Stochastic optimisation algorithms are the de facto standard for machine learning with large amounts of data. Handling only a subset of available data in each optimisation step dramatically reduces the per-iteration computational costs, while still ensuring significant progress towards the solution. Driven by the need to solve large-scale optimisation problems as efficiently as possible, the last decade has witnessed an explosion of research in this area. Leveraging the parallels between machine learning and inverse problems has allowed harnessing the power of this research wave for solving inverse problems. In this survey, we provide a comprehensive account of the state-of-the-art in stochastic optimisation from the viewpoint of inverse problems. We present algorithms with diverse modalities of problem randomisation and discuss the roles of variance reduction, acceleration, higher-order methods, and other algorithmic modifications, and compare theoretical results with practical behaviour. We focus on the potential and the challenges for stochastic optimisation that are unique to inverse imaging problems and are not commonly encountered in machine learning. We conclude the survey with illustrative examples from imaging problems to examine the advantages and disadvantages that this new generation of algorithms bring to the field of inverse problems.
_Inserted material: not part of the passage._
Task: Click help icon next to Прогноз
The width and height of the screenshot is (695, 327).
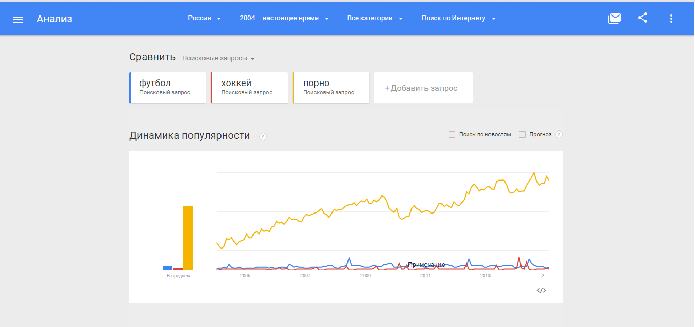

翻译：随机优化算法已成为处理海量数据机器学习的事实标准。通过在每次优化迭代中仅处理可用数据的子集，该方法显著降低了单次迭代的计算成本，同时仍能确保向解方向取得显著进展。在尽可能高效求解大规模优化问题的需求驱动下，过去十年该领域研究呈现爆炸式增长。借助机器学习与逆问题之间的相似性，这股研究浪潮的力量得以被应用于逆问题求解。本综述从逆问题的视角，对随机优化领域的最新进展进行全面阐述。我们展示了具有不同问题随机化模式的算法，探讨了方差缩减、加速技术、高阶方法及其他算法改进的作用，并将理论结果与实际性能进行对比。我们特别关注随机优化在逆成像问题中特有的潜力与挑战——这些是机器学习领域不常遇到的。最后，我们通过成像问题的示例案例，审视新一代算法为逆问题领域带来的优势与局限。